*KUTIPAN BACAAN*.

Untuk mewujudkan pentas, Titimangsa Foundation bekerja sama dengan Bakti Budaya Djarum Foundation dan Sleepbuddy. Selain Happy dan Wawan yang terlibat, ada pula Marsha Timothy yang menjadi co-produser.
Pentas juga menghadirkan arahan musikal dari Dian HP sebagai komposer, Avip Priatna sebagai konduktor, dan diiringi lantunan musik Jakarta Concert Orchestra serta suara dari Batavia Madrigal Singers.
Ditulis oleh Ratna Ayu Budhiarti yang terinsipirasi dari roman “Kuantar Ke Gerbang” karya Ramadhan KH, musikal monolog menyuguhkan cerita Inggit Garnasih yang kala itu mendampingi perjalanan Soekarno sebelum menjadi Presiden Pertama Indonesia.
Sebagai istri kedua yang bertahan dalam 20 tahun pernikahan, Inggit setia mengantar Bung Karno mulai dari mendampinginya lulus dari sekolah Technische Hoogeschool te Bandoeng (sekarang ITB); mendukung ekonomi keluarga saat Bung Karno memulai pergerakan di organisasi; hingga mendampingi Bung Karno dalam pengasingan di Ende dan Bengkulu.

*TUGAS TERTULIS 1*.
Dalam kutipan tentang pentas musikal monolog Inggit Garnasih, siapa yang menjadi co-produser?
*TUGAS TERTULIS 2*.
Sebutkan semua lembaga yang bekerja sama untuk mewujudkan pentas menurut kutipan tentang musikal monolog Inggit Garnasih.
*TUGAS TERTULIS 3*.
Lanjutkan kutipan tentang kisah Inggit Garnasih dan Bung Karno mulai dari sesudah kalimat terakhirnya.

*DATA TERKUMPUL*.
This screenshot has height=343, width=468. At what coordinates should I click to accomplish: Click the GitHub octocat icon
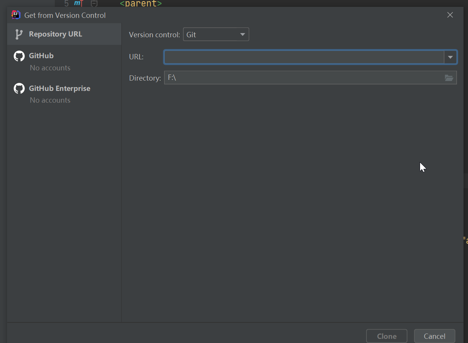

*JAWABAN LATIHAN 1*.
Marsha Timothy menjadi co-produser pentas tersebut.

*JAWABAN LATIHAN 2*.
Titimangsa Foundation, Bakti Budaya Djarum Foundation, dan Sleepbuddy.

*JAWABAN LATIHAN 3*.
Inggit memilih mempertahankan martabatnya sebagai perempuan dan menolak dimadu ketika Soekarno menyatakan ingin menikah lagi. Meski Inggit dijanjikan menjadi istri utama, ia memilih mengatakan tidak kepada Bung Karno.
Ratna, selaku penulis naskah, mengatakan bahwa penulisan naskah monolog Inggit dimulai sejak 2017 setelah berbincang bersama Wawan dan dan Happy.
“Saya berupaya menghadirkan kembali petikan-petikan peristiwa dalam kehidupan Inggit selama mendampingi Soekarno, dimulai dari sejengkal jarak yang mendekatkan, diakhiri pula sejengkal jarak yang menjauhkan. Namun Inggit tetap tegak setelah dihantam ombak,” kata Ratna.
Pementasan juga dilengkapi dengan kehadiran para pemeran pendukung, seperti Ati Sriati sebagai Ibu Amsi, Jessica Januar sebagai Ratna Djuami, dan Desak Putu Pandara Btari Patavika sebagai Kartika.
Pameran lukisan “Merekam Inggit” juga turut dihadirkan beriringan dengan pementasan, buah karya Wardhana yang dikuratori oleh Agus Noor. Lukisan-lukisan dibuat sebagai respon dari pementasan dan dilelang, hasilnya akan didistribusikan sebagai bentuk partisipasi untuk mewujudkan Museum Inggit.
Pameran dibuka untuk umum mulai Kamis. Pada Jumat (20/5) dan Sabtu (21/5) pameran dibuka pada pukul 12.00 hingga 17.00 WIB. Ada pula artist talk terkait pameran lukisan pada Sabtu (21/5) pukul 13.00 WIB. Sementara periode lelang diadakan mulai 19 hingga 31 Mei 2022.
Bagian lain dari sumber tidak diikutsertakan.